Aku membelalak mendengarnya. Aku pikir ini hari terakhirnya,”Kok bisa?”

“Gue nggak hapal status pasien, jadi dokter Husni nambahin jadwal jaga gue. Kejam abis”.

“Makanya belajar,” cibirku.

“Gue nggak belajar gara-gara siapa coba?” ia tersenyum jenaka.

“Iya, iya. Gue yang salah”.

“Haha. Elo ngambekan banget sih?” ia mengacak-acak rambutku.

“Jujur aja, gue ngiri ngeliat lo. Kita seumuran, tapi gue nggak bisa ngelakuin apa yang lo lakuin”.
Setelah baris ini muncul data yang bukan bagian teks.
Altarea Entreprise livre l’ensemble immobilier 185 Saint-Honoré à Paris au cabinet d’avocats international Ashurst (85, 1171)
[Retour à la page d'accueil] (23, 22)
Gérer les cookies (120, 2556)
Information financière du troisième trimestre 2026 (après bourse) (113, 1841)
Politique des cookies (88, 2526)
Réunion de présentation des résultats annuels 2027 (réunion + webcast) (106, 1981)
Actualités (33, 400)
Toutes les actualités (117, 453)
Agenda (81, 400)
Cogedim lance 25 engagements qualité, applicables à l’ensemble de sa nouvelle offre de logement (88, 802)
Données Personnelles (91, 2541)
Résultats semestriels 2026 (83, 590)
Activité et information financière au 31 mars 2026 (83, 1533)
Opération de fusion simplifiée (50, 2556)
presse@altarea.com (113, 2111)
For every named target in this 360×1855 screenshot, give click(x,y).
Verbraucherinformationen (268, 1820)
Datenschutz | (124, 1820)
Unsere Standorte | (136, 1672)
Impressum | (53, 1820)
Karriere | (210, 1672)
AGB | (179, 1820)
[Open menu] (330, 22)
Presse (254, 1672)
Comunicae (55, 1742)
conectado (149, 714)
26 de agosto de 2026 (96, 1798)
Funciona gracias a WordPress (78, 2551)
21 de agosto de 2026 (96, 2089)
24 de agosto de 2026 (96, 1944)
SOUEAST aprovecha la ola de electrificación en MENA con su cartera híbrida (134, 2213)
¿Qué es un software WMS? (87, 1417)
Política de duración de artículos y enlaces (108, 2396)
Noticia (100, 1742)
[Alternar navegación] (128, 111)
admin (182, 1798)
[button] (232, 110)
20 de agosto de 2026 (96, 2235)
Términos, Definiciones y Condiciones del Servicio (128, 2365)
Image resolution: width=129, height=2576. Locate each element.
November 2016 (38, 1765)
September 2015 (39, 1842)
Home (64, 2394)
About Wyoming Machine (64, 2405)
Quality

Tatapannya melunak tatkala mendengar keluhanku. “Maksud lo, elo mau jadi mahasiswa kedokteran juga gitu?”

Aku mengangguk.

“Pasti biar bisa ketemu gue ya?”

“Huuuu… GR!” Aku meninju lengannya pelan.

Ia tergelak. “Tuh kan, ngambek lagi”.

Tiba-tiba ponselnya berbunyi.

“Alarm patrolinya nenek sihir ya?” tanyaku, nenek sihir adalah julukan kami untuk perawat di sini.

“Yep. Gue harus cabut nih sebelum kita ketahuan.”

Aku paling benci saat seperti ini. Saat aku harus sendirian lagi di kamar yang bau karbol dengan hanya ditemani tetesan infus.

“Tidur ya?” ia menyelimutiku.

“Gue takut. Gimana kalau gue tidur dan nggak bisa bangun lagi?”

“Katanya nggak takut mati?”

Sejak kenal lo, gue jadi takut mati. Takut kita nggak bisa ketemu lagi, tapi aku urung menyampaikannya. Jadi, aku malah bertanya, “Elo janji gue nggak bakal mati?”

Ia menatapku lekat, lalu membelai kepalaku. “No. But I promise you’ll be safe and sound”.

”Gimana kalau gue bangun karena kesakitan?”

Another dosage of morphine would do,” Ia tersenyum lembut,”I will make you feel no pain, that I can promise”.

“Elo mesti istirahat,” ia mengecup dahiku singkat. “Sampai ketemu besok”.

Aku memandang punggungnya yang semakin menjauh. Berdoa dalam hati, supaya Tuhan bermurah hati memberiku dua hari lagi untuk dapat melihatnya. Mendengar tawa dan suaranya. Menghabiskan waktu bersamanya.